Foster + Partners has completed work on Varso Tower in Warsaw, Poland. At 310 meters (1,017 feet) tall, the scheme overtakes Frankfurt’s Commerzbank Tower (also designed by Foster + Partners) to become the tallest building in the European Union.
The new tower is also nearly 400 feet taller than the Intempo skyscraper in Benidorm, Spain, which became the tallest residential building in the European Union following its completion last year.
At ground level, the project includes a plaza enclosed within a glazed screen. Described by the designers as an ‘urban room,’ the plaza contains full-height trees and seating for office workers on breaks and the public.

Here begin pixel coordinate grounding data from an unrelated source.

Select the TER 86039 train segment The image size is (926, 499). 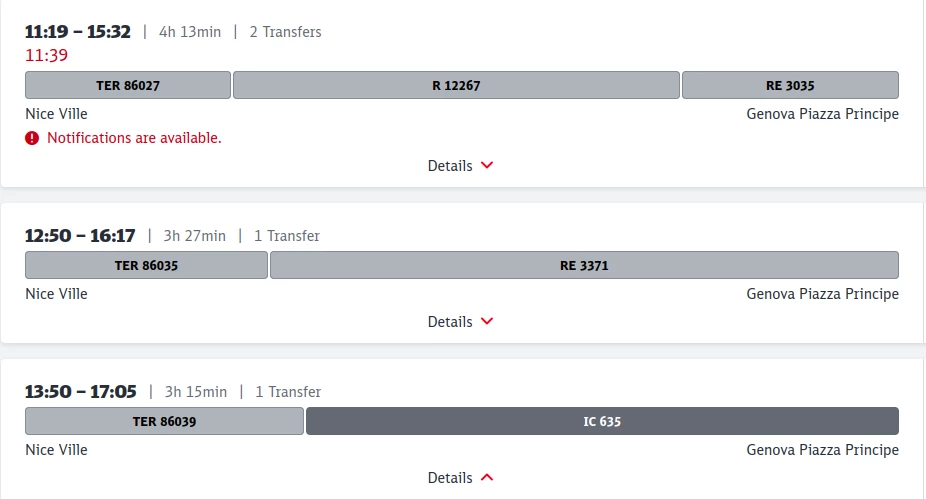pos(164,421)
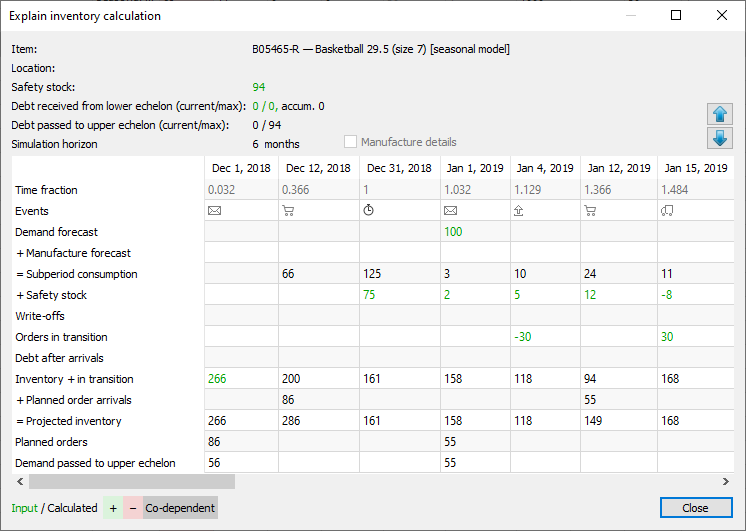The height and width of the screenshot is (531, 746).
Task: Click the gray Co-dependent legend swatch
Action: click(x=180, y=508)
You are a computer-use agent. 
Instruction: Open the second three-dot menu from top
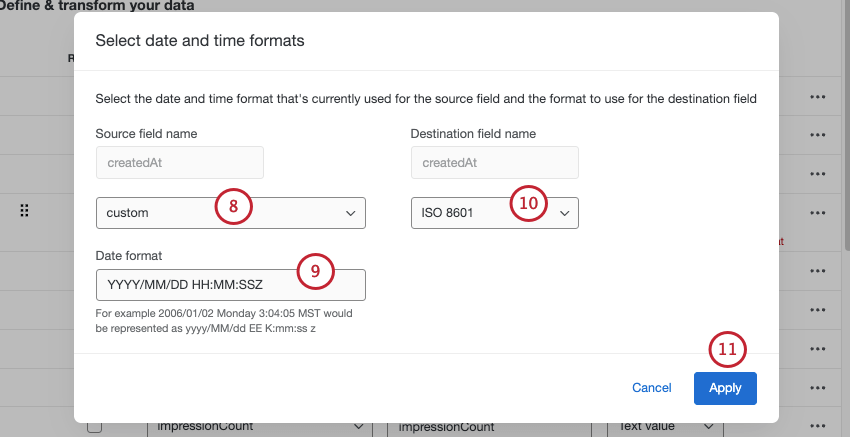tap(818, 135)
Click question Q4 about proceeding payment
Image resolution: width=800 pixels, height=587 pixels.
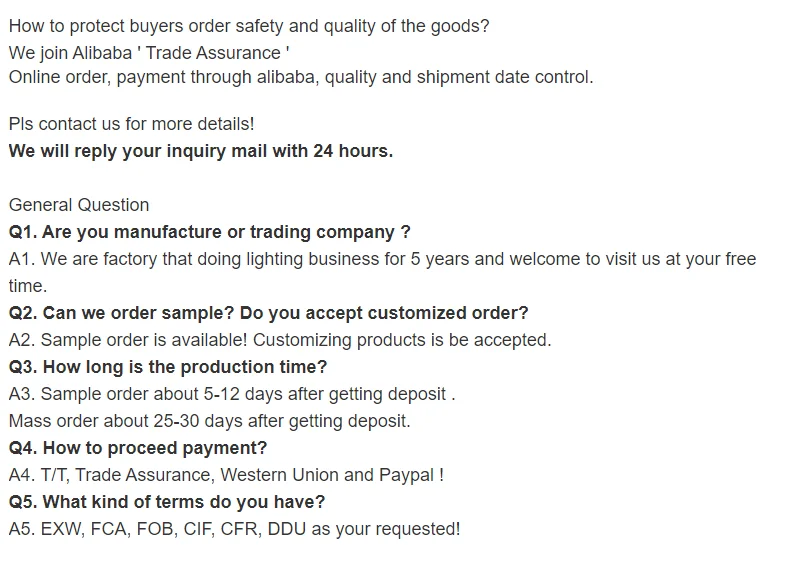tap(138, 448)
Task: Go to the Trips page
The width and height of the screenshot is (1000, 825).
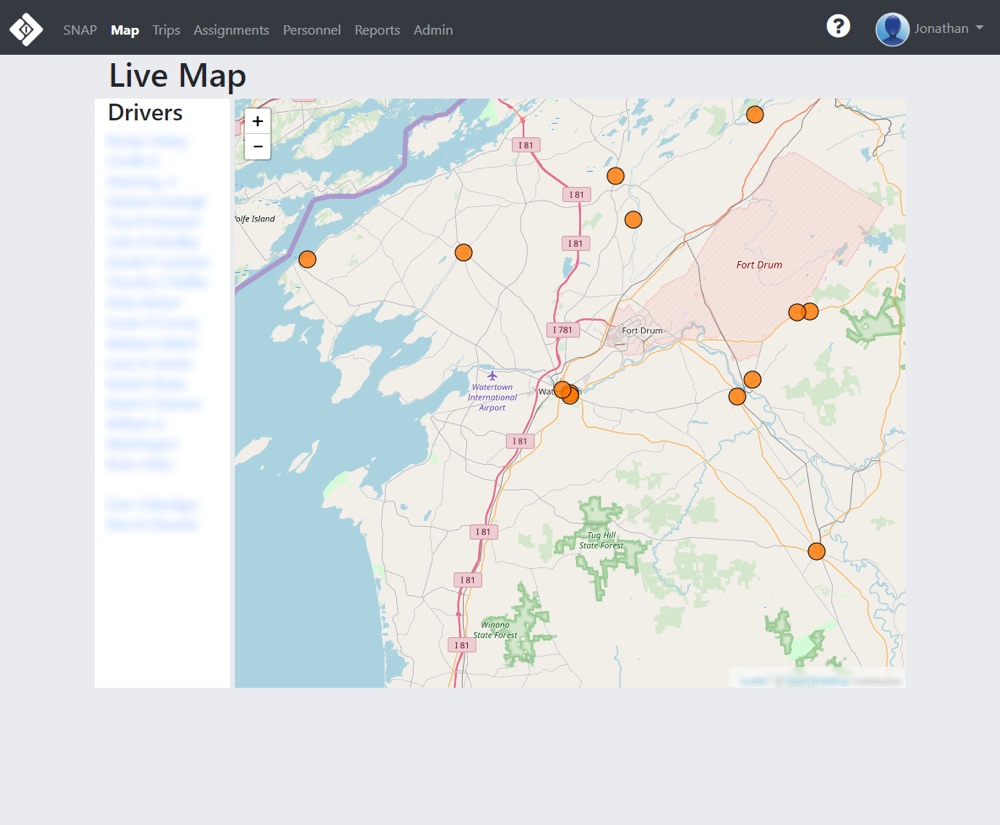Action: (x=166, y=30)
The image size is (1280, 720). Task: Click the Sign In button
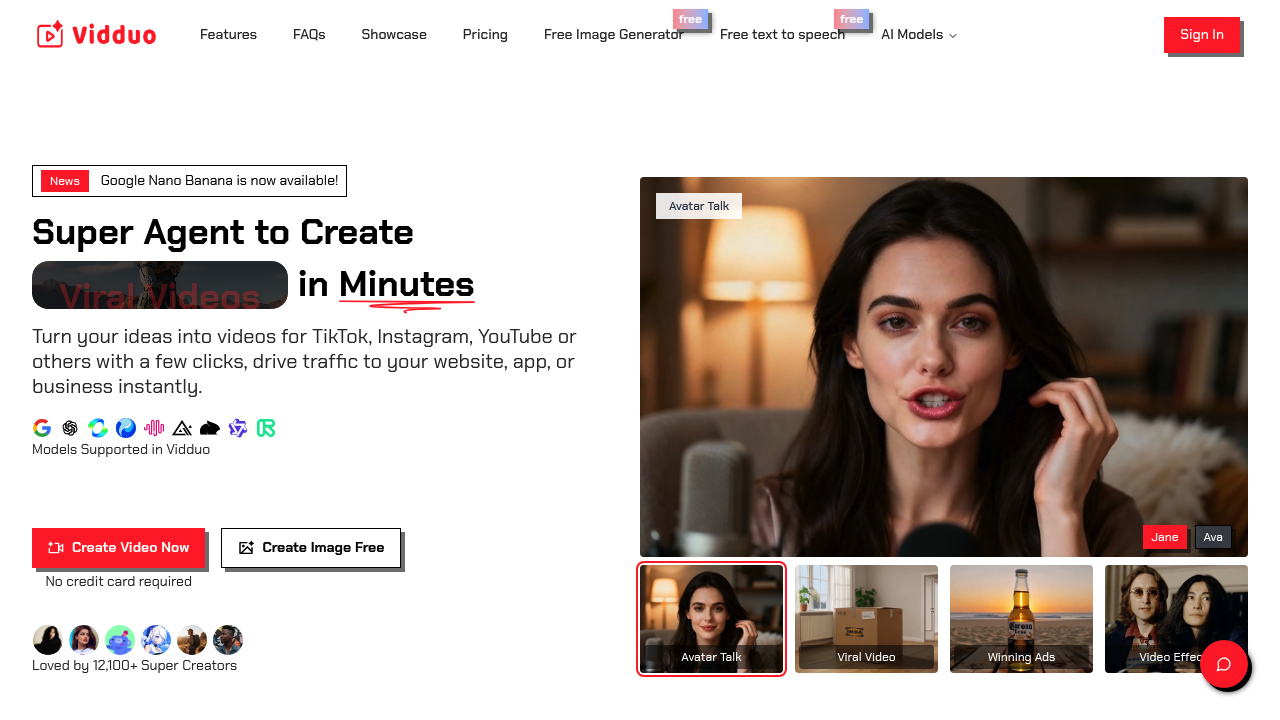(1201, 34)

Inside, the tower’s lobby features a 33-foot-high ceramic artwork by local artist Krystyna Kaszuba-Waclawek. Above, office floors are accessed by two banks of double-deck elevators where each car serves two floors at any one time.

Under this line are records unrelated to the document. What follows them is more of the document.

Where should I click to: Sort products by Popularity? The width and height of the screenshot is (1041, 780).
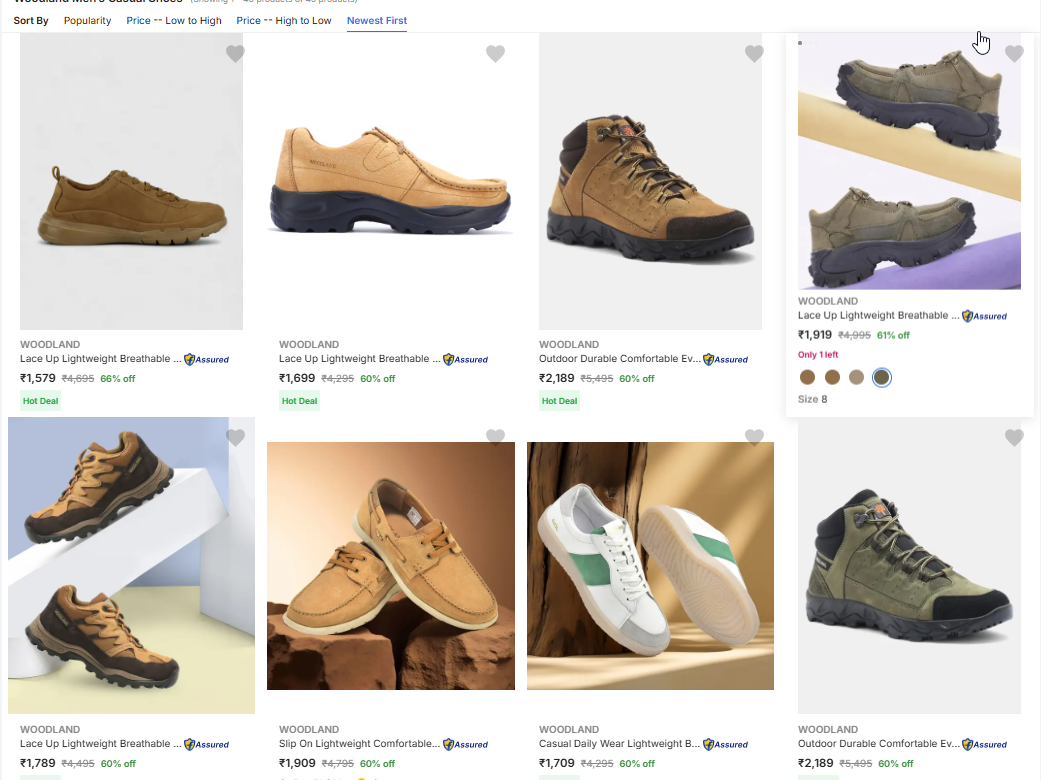tap(88, 20)
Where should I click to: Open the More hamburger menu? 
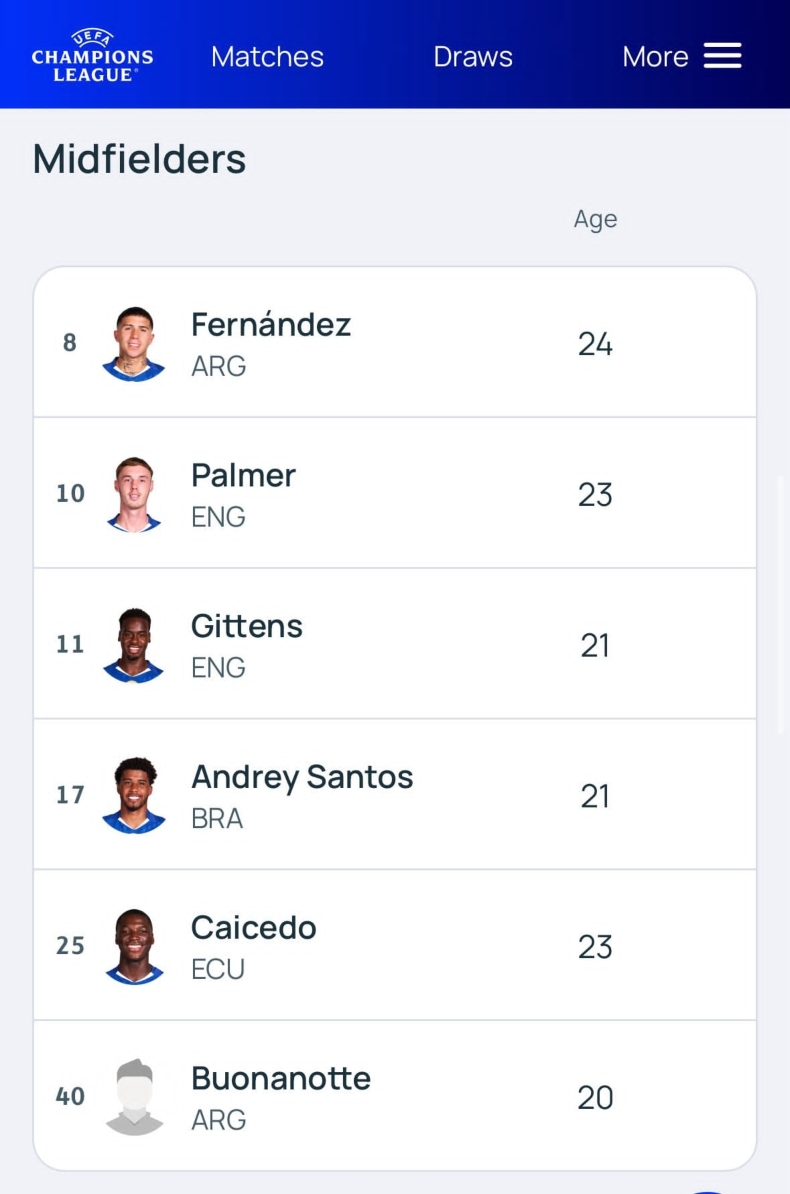(x=722, y=56)
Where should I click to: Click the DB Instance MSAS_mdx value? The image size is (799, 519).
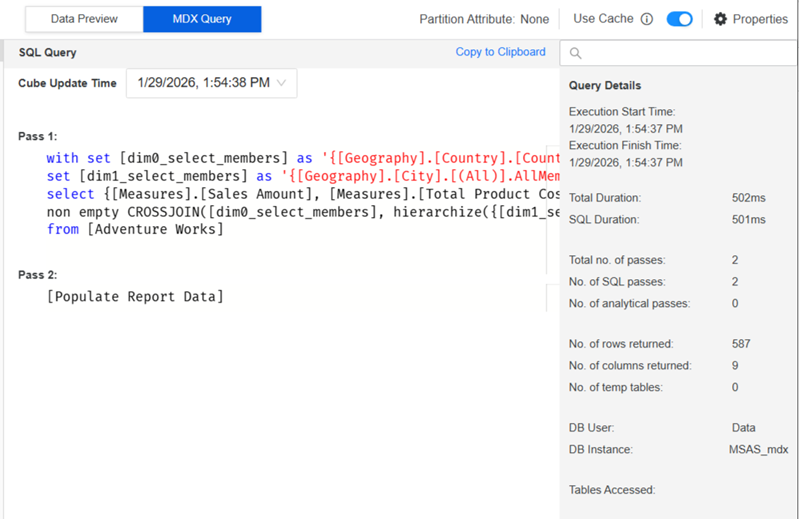click(758, 450)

The building provides 753,000 square feet of office space with 10-foot-high clear ceiling heights, while triple-glazed facades help the scheme achieve BREEAM Outstanding and WELL Gold certification. The tower’s viewing platform, located on the 53rd floor, is the highest inhabited floor in Poland, while a landscaped terrace bar on the 49th floor with sixteen trees forms the city’s highest garden.
“We believe that the tower, filled with activity and featuring extraordinary rooftop public spaces will make a strong, positive contribution to this wonderful city,” said Grant Brooker, Head of Studio at the firm. “We hope that it will become a hub for local and international business and a symbol for contemporary Poland.”

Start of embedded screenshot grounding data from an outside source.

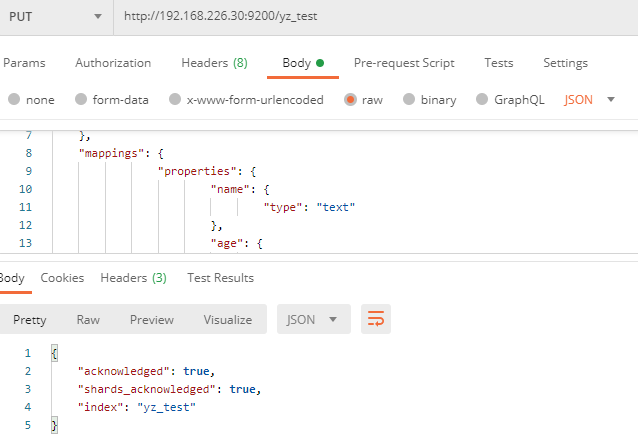638x440 pixels.
Task: Switch response view to Raw
Action: 88,320
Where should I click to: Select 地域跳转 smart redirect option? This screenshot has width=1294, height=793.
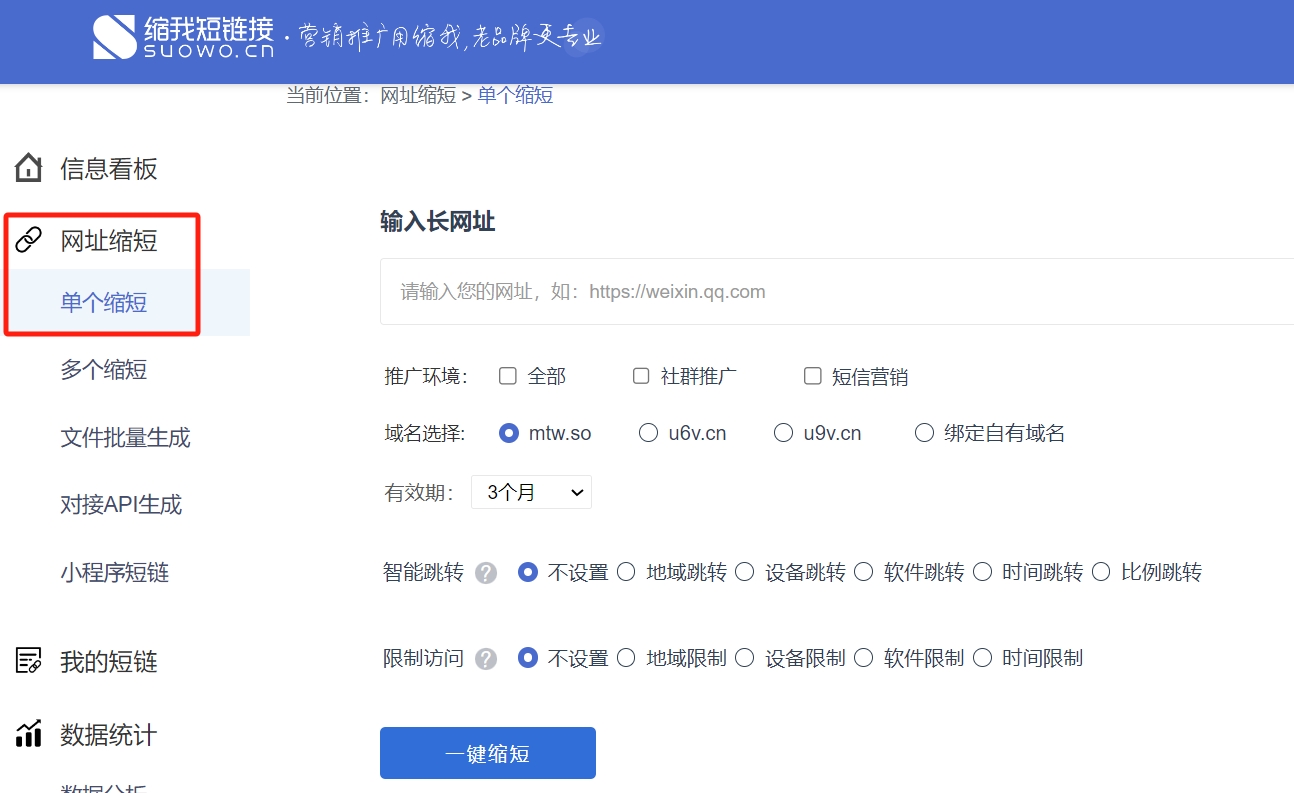[x=626, y=572]
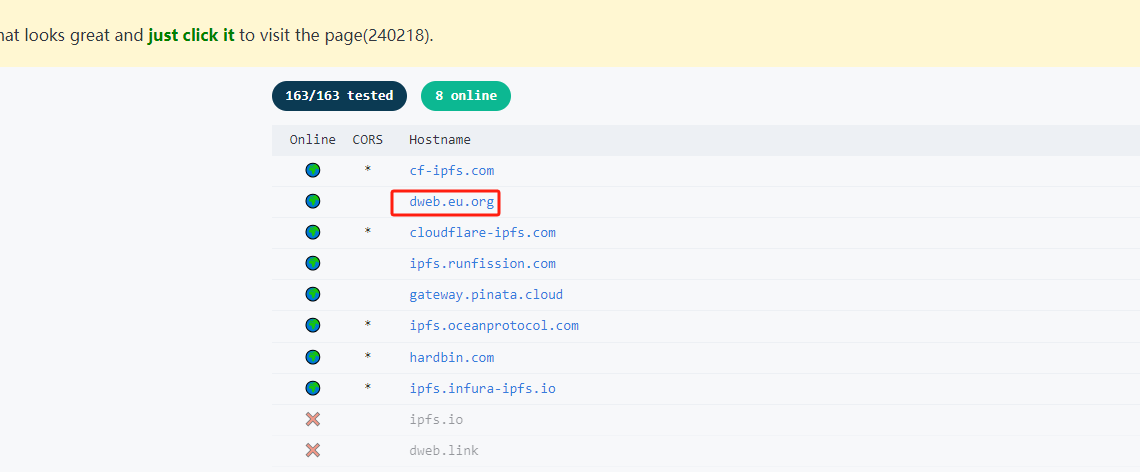
Task: Click the globe icon next to cloudflare-ipfs.com
Action: (x=313, y=233)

The scheme is one of several recently completed by Foster + Partners. Earlier this month, the London-based studio completed a pair of towers in Shenzhen for drone and camera company DJI. In July, the firm completed a Kuwait skyscraper with curving concrete fins, while June saw the completion of an ‘innovative’ retrofit scheme in an old Spanish gas plant. At the beginning of 2022, Foster + Partners also completed a pyramid-like museum in Datong, China.
In addition to the building completions, the firm’s founder Norman Foster recently unveiled a new set of sustainable urban design principles ahead of COP27, while back in August, it emerged that the firm was suing an Indian government contractor over unpaid design fees on a scrapped master plan.